New advocacy body to give OTDs a voice

2 minute read

Australia needs to make overseas-trained doctors feel welcome, RDAA says


A new advocacy group for overseas-trained doctors is on the horizon as the federal government moves to wind down medical immigration.

The move by the Rural Doctors Association of Australian also comes as foreign-born medical professionals in the United States are being buffeted by uncertainty about their security.

Overseas trained doctors (OTDs) account for more than 50% of the medical workforce in many parts of regional, rural and remote Australia, thanks to a program offering working visas for doctors prepared to spend up to 10 years in underserviced areas.

Despite the government’s stated shift away from medical immigration to greater reliance on domestically trained  doctors, OTDs would still carry a heavy load for Australians’ health, RDAA President Dr Ewen McPhee told The Medical Republic.

“We need to be absolutely clear that we rely on overseas-trained doctors and will do so for a long time to come,” Dr McPhee said. “They deserve a voice and our support.”

The RDAA’s special-interest group would help give OTDs a voice on key issues affecting them, he said.

It would also guide RDAA support on issues such as access to training, education, support and Medicare policy such as 19AB exemptions.

“The reality is that if we did not have these OTDs, there would be numerous towns and communities across Australia suffering without a local medical service,”

“With the far-flung nature of our country, there are many cases where having to travel to see a doctor would require either hours in a car or ambulance, or a plane evacuation for more urgent medical attention.”

Retention and recruitment of the rural medical workforce would remain a problem despite the policy moves to move reliance to domestic graduates, he said.

At a time when foreign-born doctors had been treated as a political “football” in the United States, multicultural Australia needed to stand up for immigrant doctors, Dr McPhee added.

He offered thanks to all OTDs who served rural and remote communities and developed a place within them, acknowledging their pay and employment conditions could be difficult.

“I know first-hand of the many communities that value your work and appreciate your dedication to their health and well-being, as well your contribution to the vibrancy that cultural diversity brings to our lives.”

He invited them to “join their state RDA and get involved”.

Dataset entries
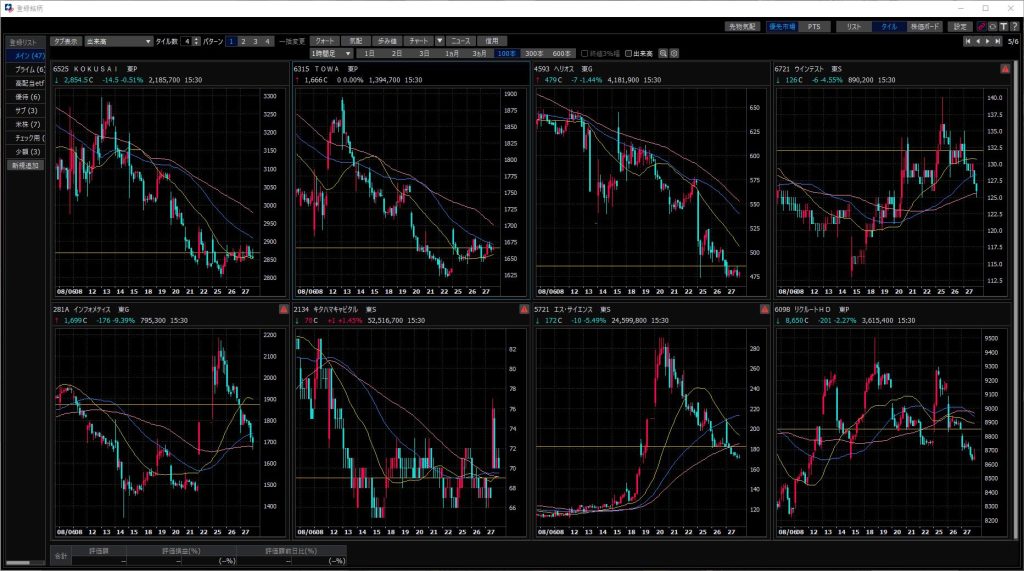Viewport: 1024px width, 571px height.
Task: Click the pink link icon next to 設定
Action: [x=981, y=26]
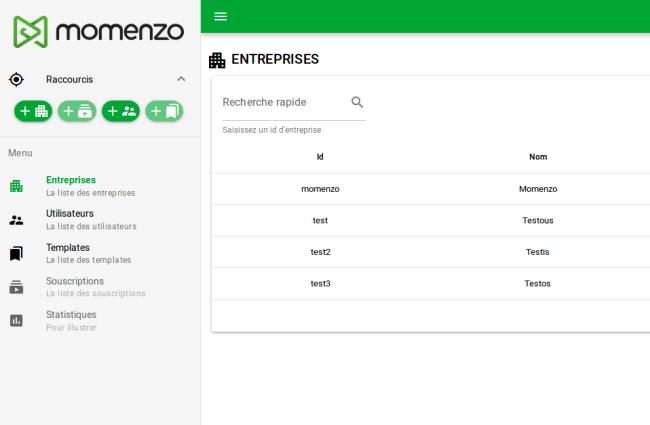The width and height of the screenshot is (650, 425).
Task: Click the Nom column header
Action: click(x=538, y=157)
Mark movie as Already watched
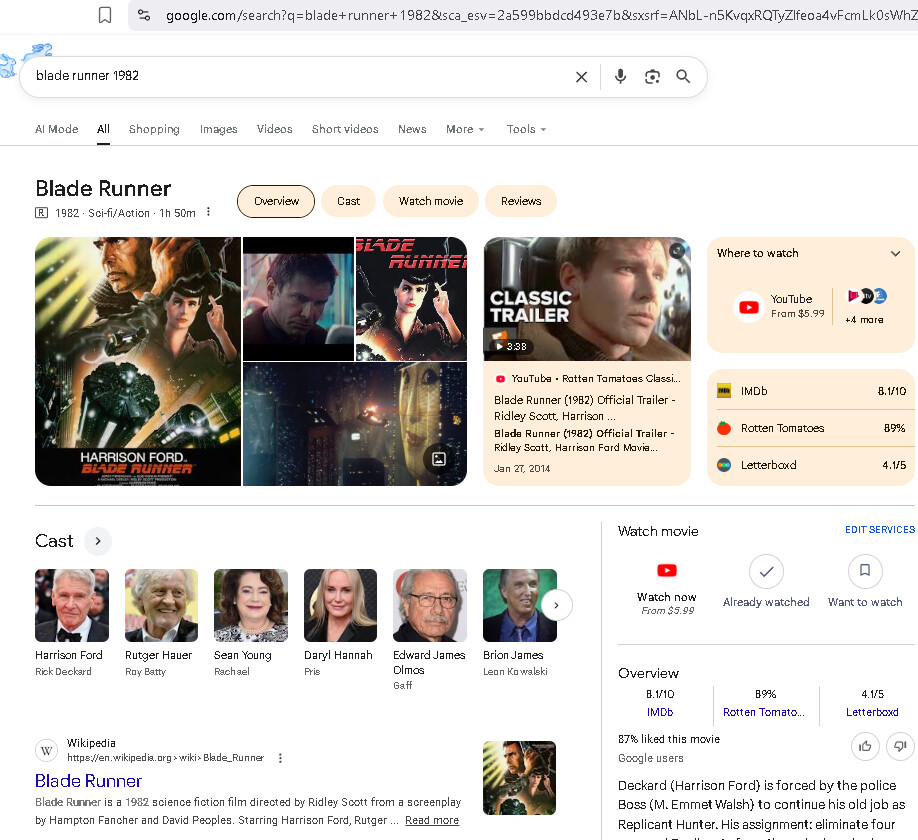918x840 pixels. tap(766, 572)
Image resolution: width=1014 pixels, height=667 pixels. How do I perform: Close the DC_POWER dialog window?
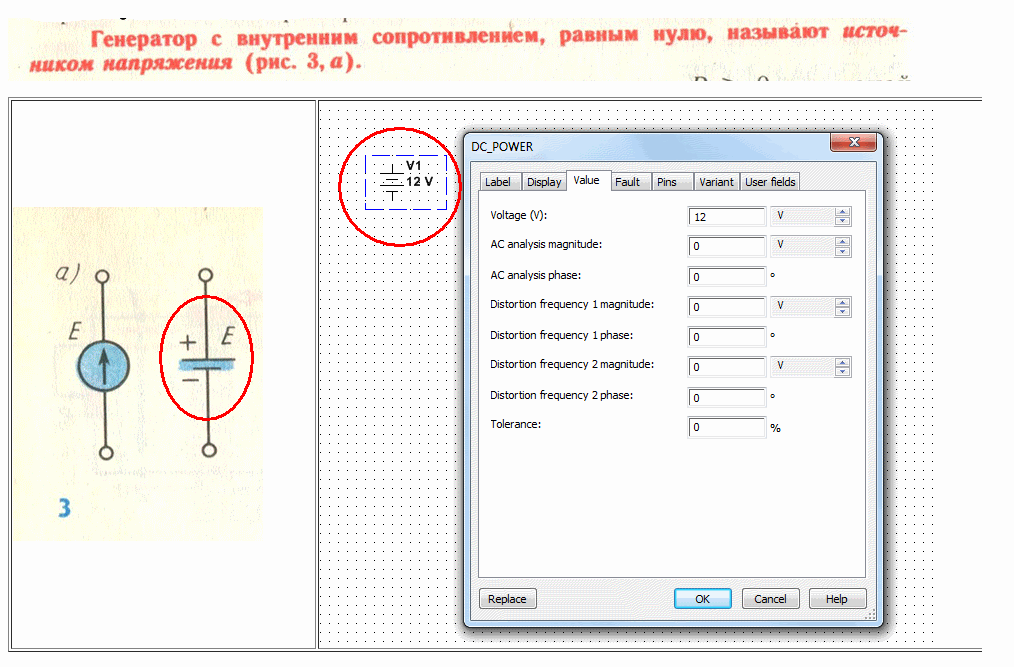coord(854,144)
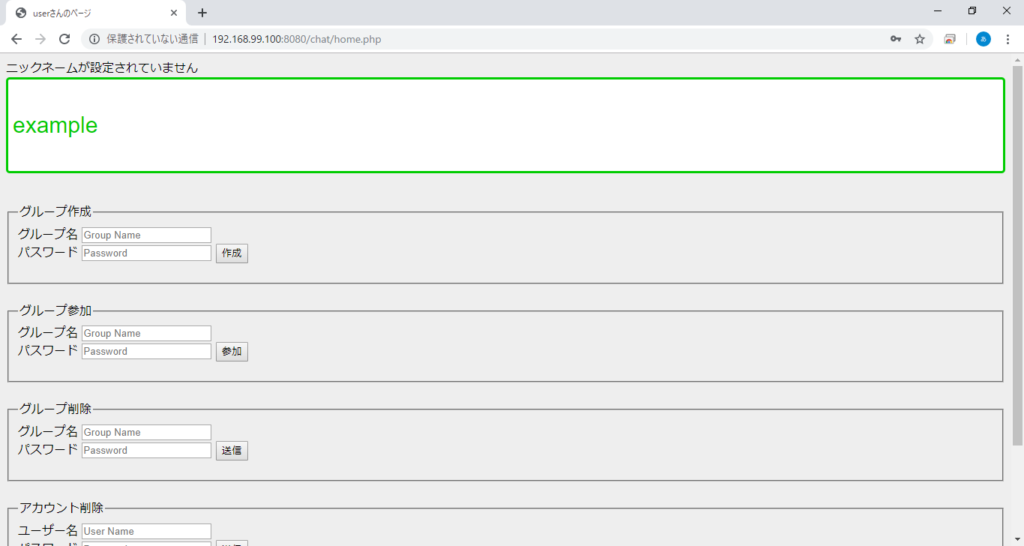Open saved passwords key icon

click(896, 39)
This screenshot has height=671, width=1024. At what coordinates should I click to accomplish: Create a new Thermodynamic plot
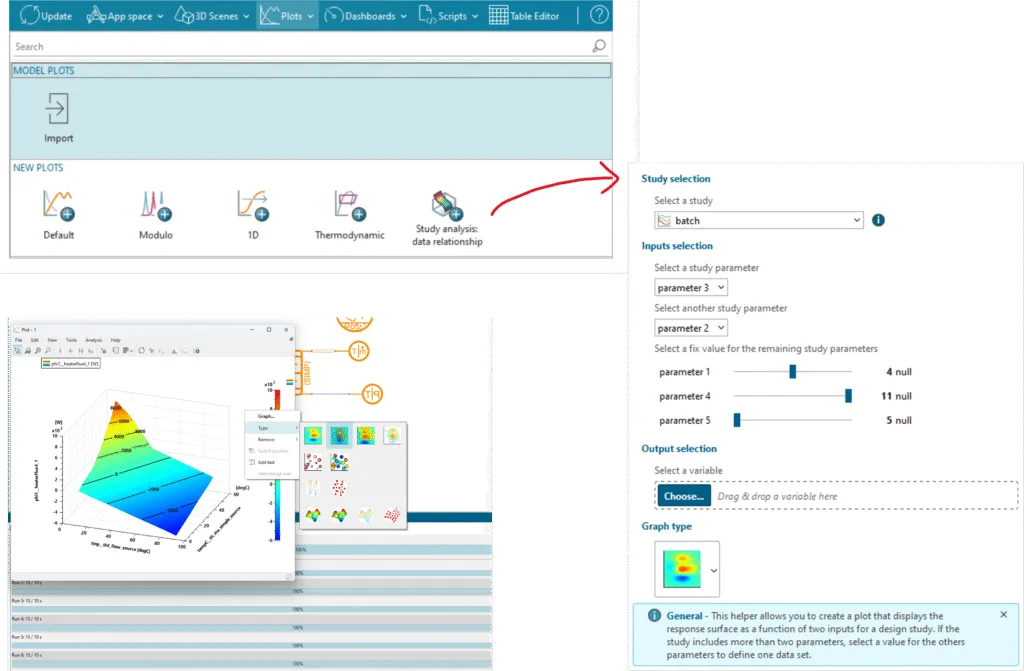click(349, 206)
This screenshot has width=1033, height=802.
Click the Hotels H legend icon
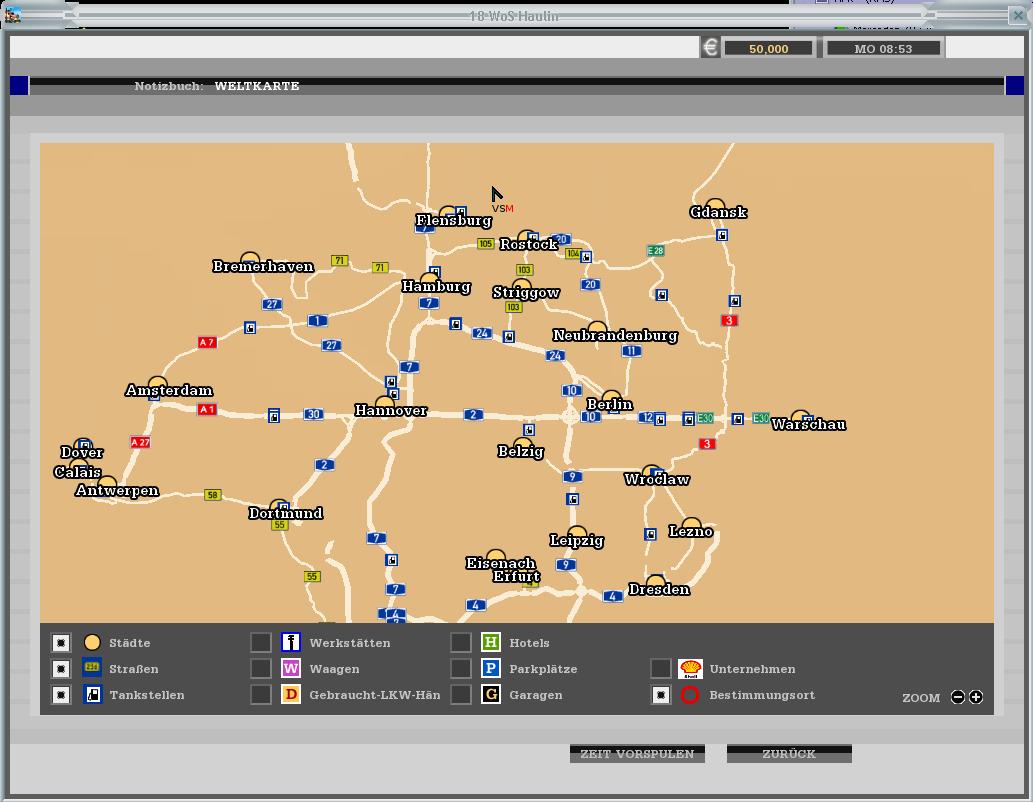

Work task
Quote the article about the new advocacy group for overseas-trained doctors, giving everything from "The move by" down to "The Medical Republic.".

Solution for this exercise
The move by the Rural Doctors Association of Australian also comes as foreign-born medical professionals in the United States are being buffeted by uncertainty about their security.

Overseas trained doctors (OTDs) account for more than 50% of the medical workforce in many parts of regional, rural and remote Australia, thanks to a program offering working visas for doctors prepared to spend up to 10 years in underserviced areas.

Despite the government’s stated shift away from medical immigration to greater reliance on domestically trained  doctors, OTDs would still carry a heavy load for Australians’ health, RDAA President Dr Ewen McPhee told The Medical Republic.